↓

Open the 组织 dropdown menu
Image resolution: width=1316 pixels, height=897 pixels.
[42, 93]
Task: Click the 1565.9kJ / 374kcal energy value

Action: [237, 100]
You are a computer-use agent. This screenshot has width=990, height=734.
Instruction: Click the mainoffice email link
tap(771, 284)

↑
↓

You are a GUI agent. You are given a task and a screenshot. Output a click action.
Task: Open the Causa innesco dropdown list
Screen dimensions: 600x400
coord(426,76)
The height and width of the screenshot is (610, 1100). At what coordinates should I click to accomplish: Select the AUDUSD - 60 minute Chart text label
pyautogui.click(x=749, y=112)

↑
↓

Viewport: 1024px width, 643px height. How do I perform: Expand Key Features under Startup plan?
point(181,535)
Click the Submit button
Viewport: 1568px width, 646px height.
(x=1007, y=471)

↑

## Written problem:
Which rows above contain the word "Open" with the same capitalization? Copy each such row in full.

## Correct result:
Open the 组织 dropdown menu
Task: Open the Causa innesco dropdown list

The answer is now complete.